Problem: Because the pictures are not wanted, give back only the exact text of every entry below.

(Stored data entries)
= = = = =
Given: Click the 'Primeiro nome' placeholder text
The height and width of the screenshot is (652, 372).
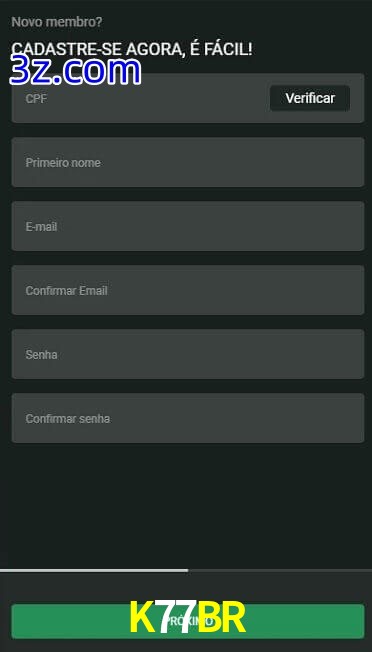Looking at the screenshot, I should pyautogui.click(x=63, y=163).
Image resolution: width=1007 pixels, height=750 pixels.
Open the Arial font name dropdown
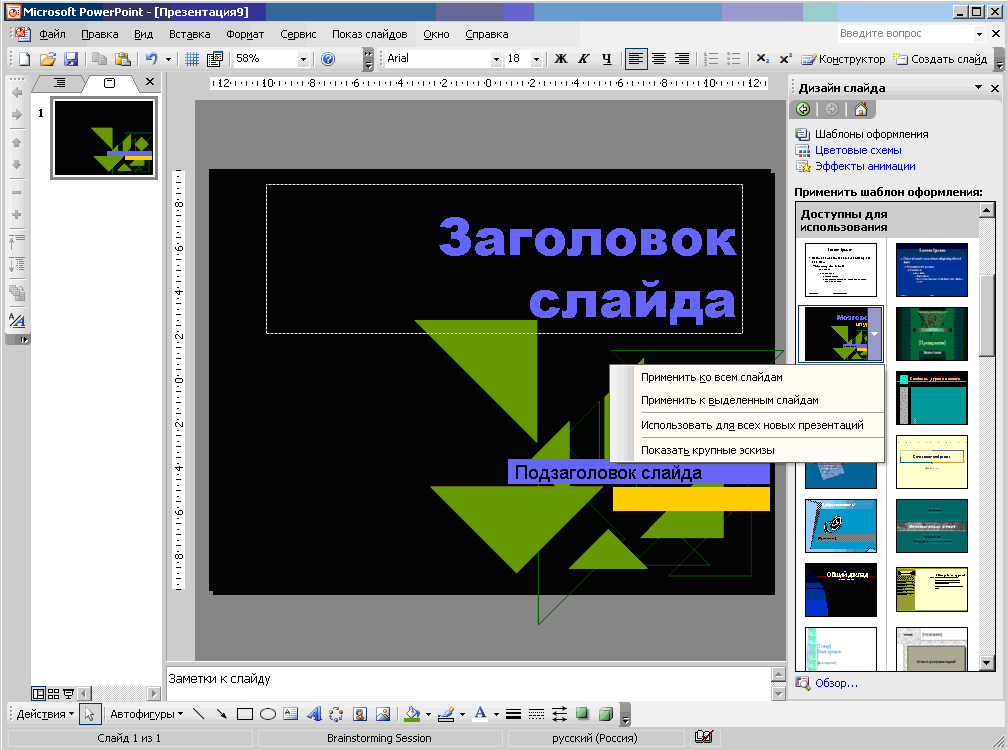click(x=496, y=59)

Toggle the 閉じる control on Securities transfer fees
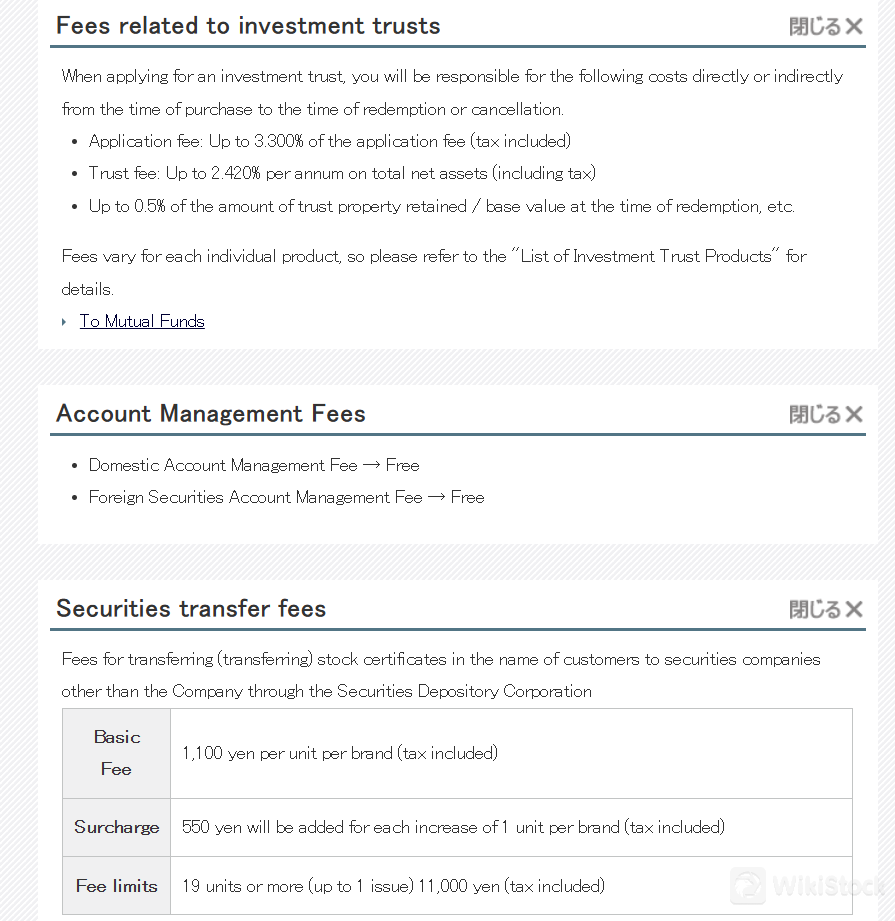point(816,608)

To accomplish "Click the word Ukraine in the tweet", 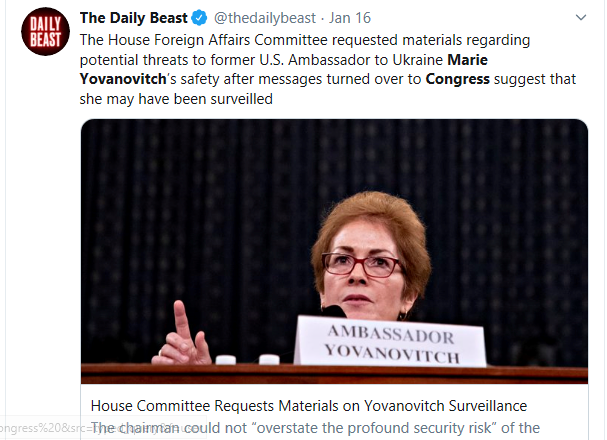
= = = = =
Expected answer:
Given: Click the 'Primeiro nome' placeholder text
The height and width of the screenshot is (652, 372).
Looking at the screenshot, I should pyautogui.click(x=63, y=163).
Image resolution: width=1007 pixels, height=750 pixels.
Open the Arial font name dropdown
click(x=496, y=59)

Toggle the 閉じる control on Securities transfer fees
point(816,608)

To accomplish "Click the word Ukraine in the tweet", 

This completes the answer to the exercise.